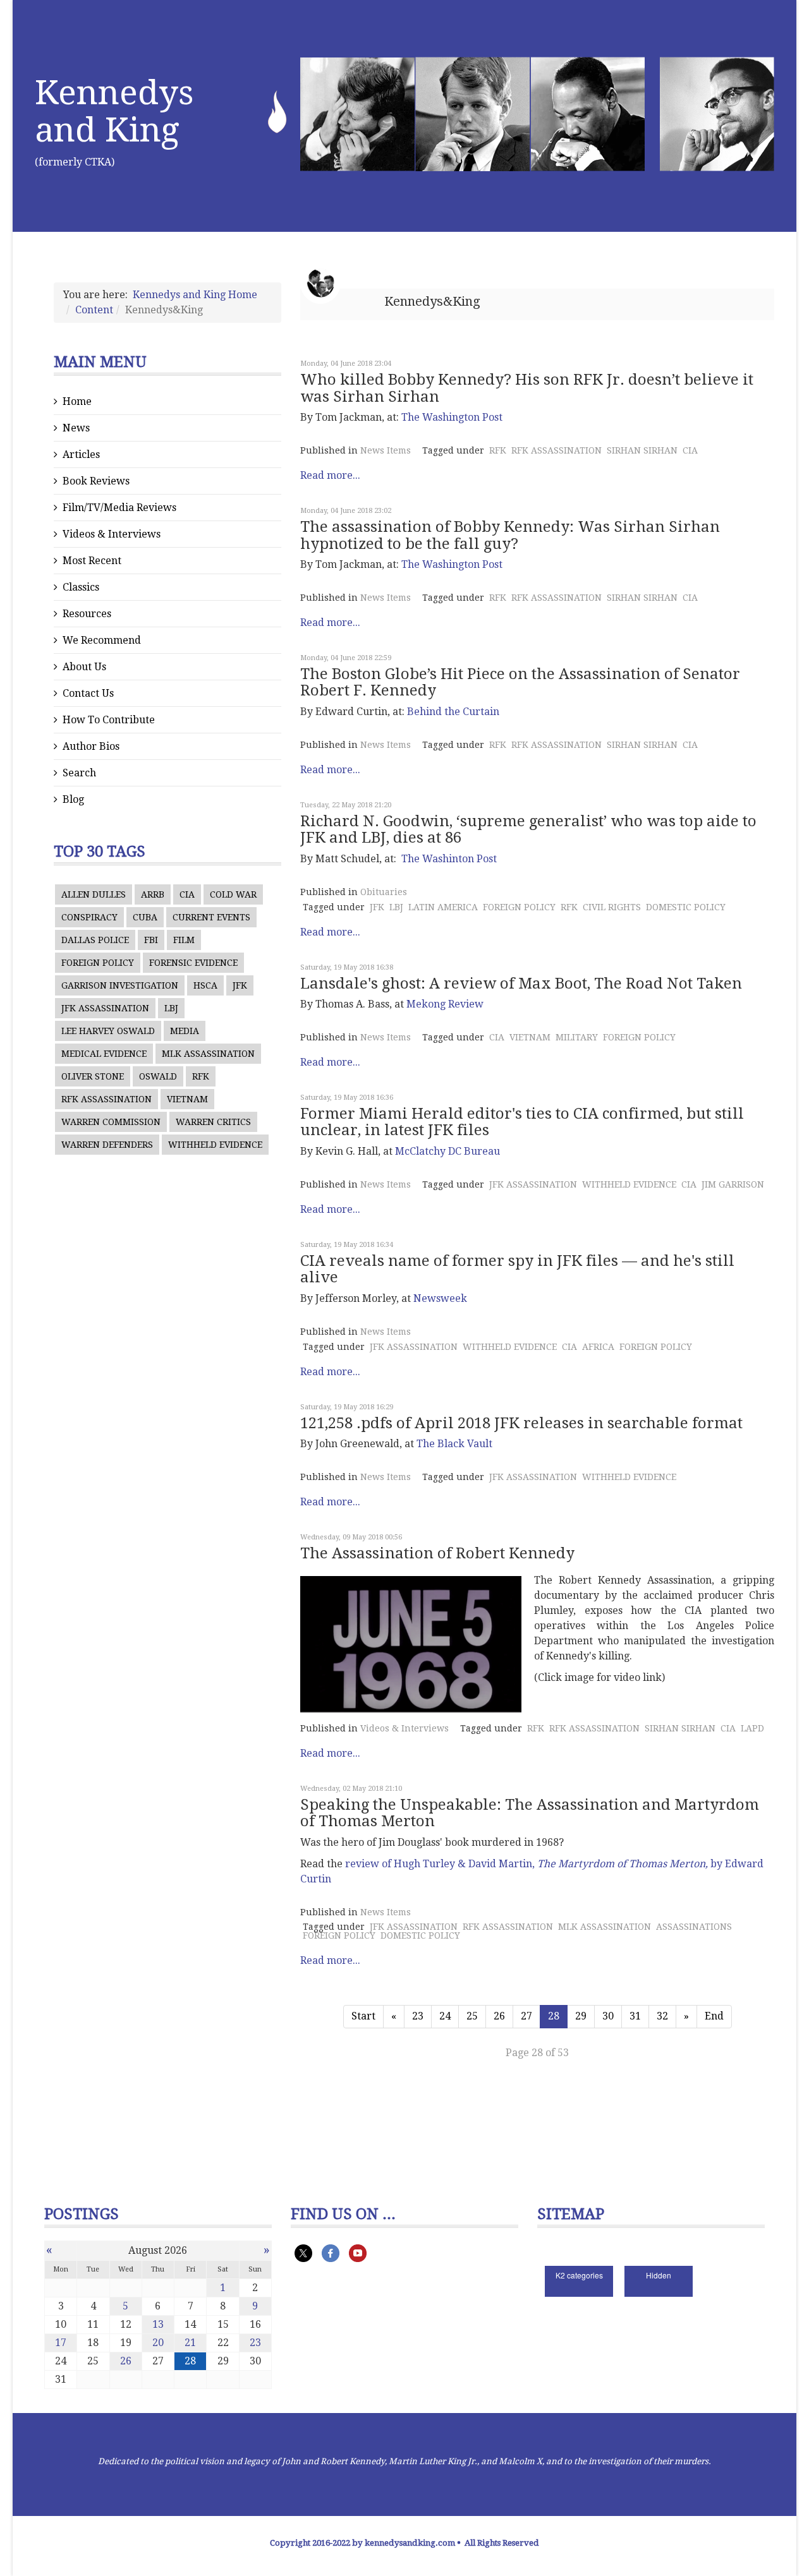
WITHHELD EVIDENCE (215, 1145)
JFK (240, 985)
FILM (184, 940)
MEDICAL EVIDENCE (104, 1054)
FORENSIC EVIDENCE (193, 963)
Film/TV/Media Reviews (119, 508)
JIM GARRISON (733, 1184)
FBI (151, 940)
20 (158, 2343)
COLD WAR (233, 894)
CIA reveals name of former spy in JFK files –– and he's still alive (517, 1269)
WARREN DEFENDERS (107, 1145)
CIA (187, 894)
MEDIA (184, 1031)
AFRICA (598, 1347)
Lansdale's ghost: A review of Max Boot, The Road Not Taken (521, 983)
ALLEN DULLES (93, 894)
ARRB (152, 894)
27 (526, 2016)
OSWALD (158, 1076)
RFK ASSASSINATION (106, 1099)
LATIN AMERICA (443, 907)
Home (77, 401)
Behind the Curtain (453, 712)
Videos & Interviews (112, 534)
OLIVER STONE (92, 1076)
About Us (84, 667)
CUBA (145, 917)
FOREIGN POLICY (97, 963)
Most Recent (92, 561)
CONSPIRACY (89, 917)
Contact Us (88, 693)
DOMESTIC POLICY (686, 907)
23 (417, 2016)
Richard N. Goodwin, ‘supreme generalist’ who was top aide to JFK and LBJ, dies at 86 (528, 829)
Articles (81, 454)
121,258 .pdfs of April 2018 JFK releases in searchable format (521, 1423)
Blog (73, 799)
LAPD (752, 1728)
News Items (385, 450)
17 (60, 2343)
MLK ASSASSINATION (208, 1054)
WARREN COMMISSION (111, 1122)
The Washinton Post (449, 859)
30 (608, 2016)
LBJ (171, 1008)
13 (158, 2324)
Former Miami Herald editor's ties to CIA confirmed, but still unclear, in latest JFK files (522, 1122)
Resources (87, 614)
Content (94, 310)
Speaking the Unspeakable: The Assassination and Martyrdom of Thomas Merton (529, 1813)
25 (472, 2016)
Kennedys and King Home (195, 295)
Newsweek (440, 1298)
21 (190, 2343)
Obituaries (383, 892)
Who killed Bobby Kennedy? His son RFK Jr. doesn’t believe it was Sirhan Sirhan (526, 388)
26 (499, 2016)
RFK (200, 1076)
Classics (81, 587)
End (714, 2016)
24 (445, 2016)
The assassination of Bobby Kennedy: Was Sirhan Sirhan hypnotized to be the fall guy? (510, 535)
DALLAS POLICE (95, 940)
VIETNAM (187, 1099)
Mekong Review (445, 1004)
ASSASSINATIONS (694, 1927)
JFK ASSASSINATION (105, 1008)
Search (79, 773)
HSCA (205, 985)
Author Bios (91, 746)
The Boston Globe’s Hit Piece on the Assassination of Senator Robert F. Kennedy (520, 682)
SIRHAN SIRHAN (642, 450)
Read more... (330, 475)
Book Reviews (96, 481)
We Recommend (102, 640)
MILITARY (577, 1037)
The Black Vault (454, 1444)
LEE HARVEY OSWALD (108, 1031)
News (76, 428)
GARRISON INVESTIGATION (119, 985)
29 (581, 2016)
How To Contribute (109, 720)
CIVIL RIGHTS (612, 907)
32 (662, 2016)
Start (363, 2016)
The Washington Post (451, 417)
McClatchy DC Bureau (447, 1151)
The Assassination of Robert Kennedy (437, 1553)
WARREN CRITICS (213, 1122)
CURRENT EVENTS (211, 917)
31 (635, 2016)
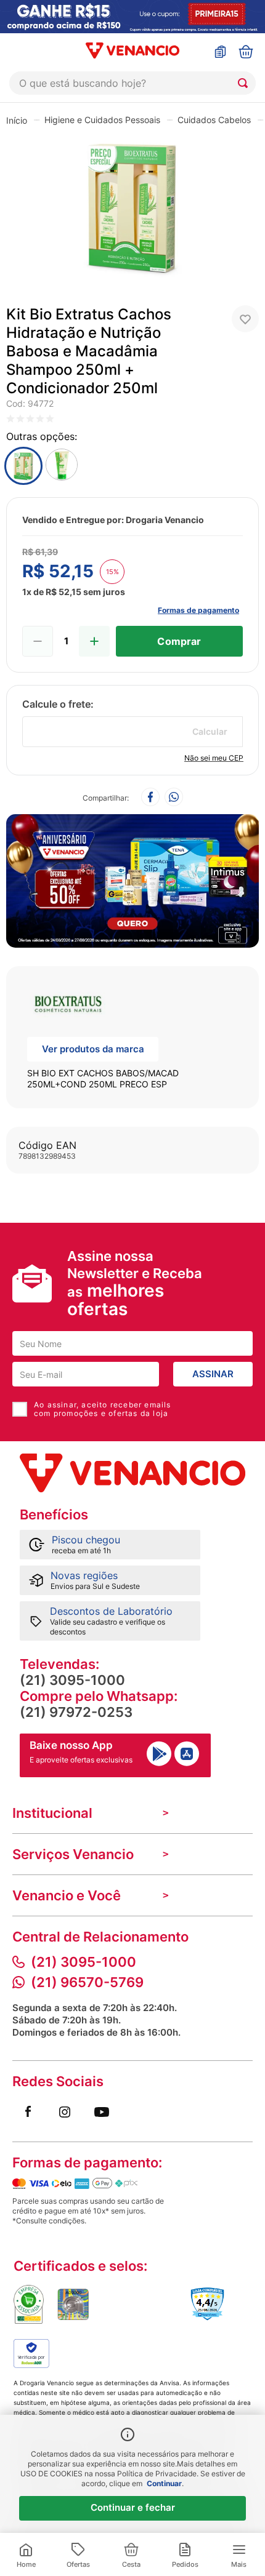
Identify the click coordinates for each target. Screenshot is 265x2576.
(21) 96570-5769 (87, 1982)
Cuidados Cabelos (214, 119)
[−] (37, 641)
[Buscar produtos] (245, 83)
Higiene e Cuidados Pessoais (102, 119)
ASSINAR (213, 1374)
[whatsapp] (174, 798)
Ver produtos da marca (93, 1049)
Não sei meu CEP (213, 757)
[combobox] (132, 83)
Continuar (164, 2483)
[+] (94, 641)
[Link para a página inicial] (16, 120)
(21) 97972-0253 (76, 1712)
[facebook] (150, 798)
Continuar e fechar (133, 2507)
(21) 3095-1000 (72, 1680)
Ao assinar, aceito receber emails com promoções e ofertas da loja (102, 1409)
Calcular (209, 731)
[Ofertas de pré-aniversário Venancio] (132, 877)
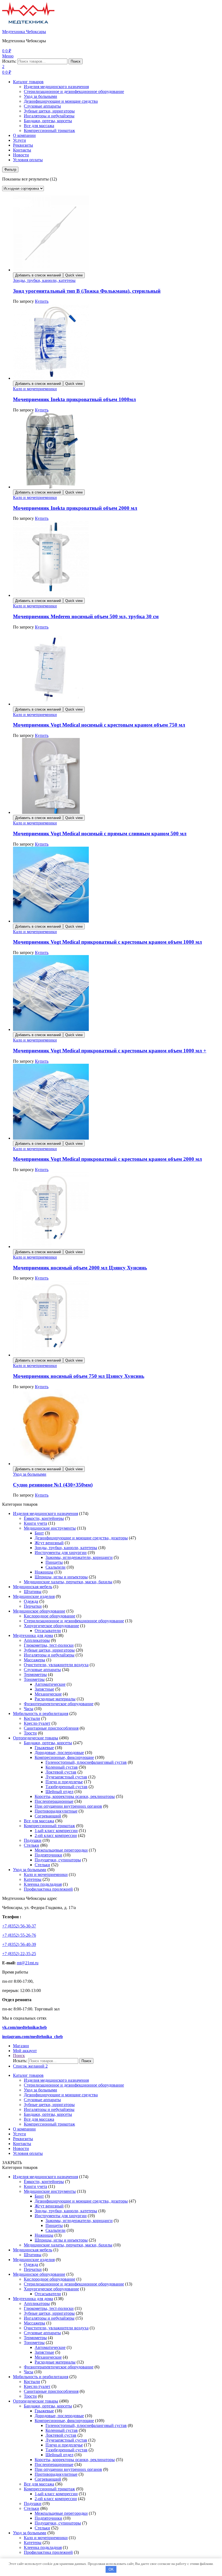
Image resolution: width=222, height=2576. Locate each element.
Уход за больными (40, 96)
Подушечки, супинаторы (58, 1860)
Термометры (35, 1674)
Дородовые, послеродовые (59, 1752)
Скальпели (55, 1567)
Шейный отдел (59, 1791)
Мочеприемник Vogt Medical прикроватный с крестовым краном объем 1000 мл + (109, 1050)
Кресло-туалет (37, 1723)
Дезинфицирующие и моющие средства (61, 101)
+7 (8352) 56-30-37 (19, 1926)
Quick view (74, 275)
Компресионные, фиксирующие (64, 1757)
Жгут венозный (49, 1542)
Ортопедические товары (35, 1738)
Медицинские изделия (34, 1596)
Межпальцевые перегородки (61, 1850)
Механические (48, 1694)
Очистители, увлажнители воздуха (56, 1664)
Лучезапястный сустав (66, 1777)
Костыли (32, 1718)
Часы (28, 1708)
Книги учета (35, 1523)
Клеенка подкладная (43, 1884)
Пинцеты (54, 1562)
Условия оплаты (28, 159)
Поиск (75, 61)
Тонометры (34, 1679)
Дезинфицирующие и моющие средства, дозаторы (81, 1538)
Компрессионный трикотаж (49, 130)
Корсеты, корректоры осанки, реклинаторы (75, 1796)
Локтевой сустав (60, 1772)
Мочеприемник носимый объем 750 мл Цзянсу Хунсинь (78, 1376)
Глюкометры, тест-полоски (49, 1645)
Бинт (39, 1533)
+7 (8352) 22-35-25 (19, 1953)
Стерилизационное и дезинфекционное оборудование (74, 91)
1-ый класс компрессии (56, 1830)
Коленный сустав (61, 1767)
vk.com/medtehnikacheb (24, 2027)
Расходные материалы (55, 1699)
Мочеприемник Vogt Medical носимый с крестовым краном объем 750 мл (99, 725)
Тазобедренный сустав (66, 1786)
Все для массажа (39, 125)
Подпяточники (48, 1855)
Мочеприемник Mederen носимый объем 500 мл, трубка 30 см (86, 616)
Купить (41, 301)
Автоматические (50, 1684)
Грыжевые (44, 1747)
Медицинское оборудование (39, 1611)
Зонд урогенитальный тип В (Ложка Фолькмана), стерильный (87, 291)
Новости (21, 155)
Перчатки (33, 1606)
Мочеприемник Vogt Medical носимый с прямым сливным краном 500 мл (100, 833)
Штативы (32, 1591)
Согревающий (48, 1816)
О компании (24, 135)
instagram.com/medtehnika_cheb (32, 2036)
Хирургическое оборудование (51, 1625)
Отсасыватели (48, 1630)
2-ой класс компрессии (56, 1835)
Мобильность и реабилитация (40, 1713)
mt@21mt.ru (27, 1963)
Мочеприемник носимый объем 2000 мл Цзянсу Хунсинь (80, 1268)
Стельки (31, 1845)
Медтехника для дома (33, 1635)
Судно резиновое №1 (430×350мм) (53, 1485)
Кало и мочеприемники (35, 388)
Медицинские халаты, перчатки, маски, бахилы (68, 1581)
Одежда (31, 1601)
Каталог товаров (28, 81)
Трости (30, 1733)
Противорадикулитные (56, 1811)
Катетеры (32, 1879)
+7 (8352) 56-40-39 (19, 1944)
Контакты (22, 150)
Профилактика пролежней (48, 1889)
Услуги (19, 140)
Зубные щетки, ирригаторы (49, 111)
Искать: (9, 61)
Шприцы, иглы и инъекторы (61, 1577)
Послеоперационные (54, 1801)
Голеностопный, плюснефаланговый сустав (86, 1762)
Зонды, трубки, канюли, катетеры (44, 280)
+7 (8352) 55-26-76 (19, 1935)
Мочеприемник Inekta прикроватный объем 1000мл (74, 399)
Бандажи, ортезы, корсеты (48, 120)
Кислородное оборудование (49, 1616)
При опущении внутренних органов (68, 1806)
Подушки (32, 1840)
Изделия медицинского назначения (56, 86)
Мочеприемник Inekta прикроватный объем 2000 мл (75, 508)
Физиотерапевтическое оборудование (58, 1703)
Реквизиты (23, 145)
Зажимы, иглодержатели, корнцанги (79, 1557)
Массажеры (34, 1660)
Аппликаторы (37, 1640)
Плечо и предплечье (64, 1781)
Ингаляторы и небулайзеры (49, 116)
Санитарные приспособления (51, 1728)
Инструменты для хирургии (61, 1552)
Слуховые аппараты (42, 106)
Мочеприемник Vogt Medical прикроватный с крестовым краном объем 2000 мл (107, 1159)
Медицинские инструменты (50, 1528)
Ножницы (44, 1572)
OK (111, 2569)
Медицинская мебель (32, 1586)
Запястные (44, 1689)
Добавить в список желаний (38, 275)
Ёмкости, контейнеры (44, 1518)
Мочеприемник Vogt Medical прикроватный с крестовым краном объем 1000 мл (107, 942)
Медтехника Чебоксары (24, 31)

● **Required action**: Please find, in the entries above, every line where "Bobby" occurs, and copy it.

● **The completed task**:
Who killed Bobby Kennedy? His son RFK Jr. doesn’t believe it was Sirhan Sirhan (526, 388)
The assassination of Bobby Kennedy: Was Sirhan Sirhan hypnotized to be the fall guy? (510, 535)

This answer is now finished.